= José Manuel Bento dos Santos =

Portuguese gastronomer, businessman, chemical engineer (born 1947)

José Manuel Bento dos Santos (born 1947) is a Portuguese cook, gastronomer, businessman, trader, metals broker, writer and chemical engineer. Bento dos Santos studied chemical-industrial engineering at the Instituto Superior Técnico (IST), Technical University of Lisbon. During his early university years he played rugby union and was also the manager of the Portugal national rugby team in 1967/1968. He started his professional career as an employee of Companhia União Fabril (CUF), the largest Portuguese business conglomerate before the Carnation Revolution in 1974. During the turmoil of the revolution, indeed a left-wing military coup, CUF was forcibly nationalized by the revolutionary government and collapsed.

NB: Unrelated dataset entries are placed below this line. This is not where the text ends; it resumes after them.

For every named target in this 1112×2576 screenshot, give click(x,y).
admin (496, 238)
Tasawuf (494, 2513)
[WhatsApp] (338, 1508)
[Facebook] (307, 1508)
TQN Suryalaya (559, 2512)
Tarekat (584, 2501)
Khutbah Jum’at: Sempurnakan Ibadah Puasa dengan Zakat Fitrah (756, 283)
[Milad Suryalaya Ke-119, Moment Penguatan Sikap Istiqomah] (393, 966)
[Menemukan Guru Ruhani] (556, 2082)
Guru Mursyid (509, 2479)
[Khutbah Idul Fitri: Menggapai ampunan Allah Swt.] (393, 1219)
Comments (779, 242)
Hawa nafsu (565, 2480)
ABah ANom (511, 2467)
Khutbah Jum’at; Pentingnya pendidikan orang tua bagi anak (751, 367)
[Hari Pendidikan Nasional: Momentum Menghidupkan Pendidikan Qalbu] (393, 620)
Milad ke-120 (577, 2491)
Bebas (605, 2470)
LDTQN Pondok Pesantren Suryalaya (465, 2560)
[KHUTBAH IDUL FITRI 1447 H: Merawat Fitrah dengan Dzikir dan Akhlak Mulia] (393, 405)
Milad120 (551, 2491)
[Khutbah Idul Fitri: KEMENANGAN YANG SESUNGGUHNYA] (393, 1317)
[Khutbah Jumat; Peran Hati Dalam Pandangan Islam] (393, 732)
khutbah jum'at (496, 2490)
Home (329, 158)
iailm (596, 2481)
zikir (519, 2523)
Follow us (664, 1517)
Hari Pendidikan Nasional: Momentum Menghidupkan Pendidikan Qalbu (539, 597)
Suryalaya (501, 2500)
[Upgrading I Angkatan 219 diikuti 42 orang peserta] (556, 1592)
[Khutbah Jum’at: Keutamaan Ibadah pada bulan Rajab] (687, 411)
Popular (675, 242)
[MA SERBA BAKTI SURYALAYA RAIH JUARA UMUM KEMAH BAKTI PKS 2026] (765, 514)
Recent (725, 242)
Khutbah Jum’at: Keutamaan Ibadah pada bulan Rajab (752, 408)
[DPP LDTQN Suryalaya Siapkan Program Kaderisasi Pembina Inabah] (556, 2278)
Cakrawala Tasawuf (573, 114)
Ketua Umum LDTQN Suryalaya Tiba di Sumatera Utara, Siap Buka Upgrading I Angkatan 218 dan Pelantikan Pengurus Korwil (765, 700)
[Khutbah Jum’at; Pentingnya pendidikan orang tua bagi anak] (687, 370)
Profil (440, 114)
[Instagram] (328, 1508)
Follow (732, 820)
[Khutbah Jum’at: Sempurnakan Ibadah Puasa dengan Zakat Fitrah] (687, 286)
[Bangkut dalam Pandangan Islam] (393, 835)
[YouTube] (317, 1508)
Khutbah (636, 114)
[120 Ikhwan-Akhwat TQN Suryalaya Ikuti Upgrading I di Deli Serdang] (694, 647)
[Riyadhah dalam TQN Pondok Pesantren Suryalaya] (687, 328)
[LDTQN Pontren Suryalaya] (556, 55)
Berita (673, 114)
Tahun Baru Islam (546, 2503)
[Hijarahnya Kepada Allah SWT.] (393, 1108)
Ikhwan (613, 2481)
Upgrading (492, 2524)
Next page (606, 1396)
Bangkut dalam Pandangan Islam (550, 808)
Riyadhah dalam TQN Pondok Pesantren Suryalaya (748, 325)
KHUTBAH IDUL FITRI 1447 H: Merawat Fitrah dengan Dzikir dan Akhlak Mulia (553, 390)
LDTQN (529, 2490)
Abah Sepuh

Bento dos Santos, together with other partners such as Eduardo Catroga, founded the metals brokerage and trading company Quimibro. In the late 1980s, Pedro Passos Coelho, future Prime Minister of Portugal, was invited by a cousin to work there as a collaborator. Bento dos Santos studied also economics at the Instituto Superior de Economia e Gestão of the Technical University of Lisbon, but he did not graduate. Beyond Quimibro, Bento dos Santos founded other ventures like Quinta do Monte d'Oiro, a winery. In the 2000s, Bento dos Santos became popular due to his cuisine progames O Sentido do Gosto (2007) on the Portuguese television RTP and Segredos do Vinho (SIC, 2004). He also published a book of cuisine with the title O Sentido do Gosto as well as Subtilezas Gastronómicas – receitas à volta de um vinho (Assírio & Alvim, 2005). He is affiliated with the International Gastronomy Academy, the Confrérie de la Chaîne des Rôtisseurs, the Confraria do Vinho do Porto, the Académie des Psycologues du Goût, and is a chevalier of both des Entonneurs Rabelaisiens and du Tastevin.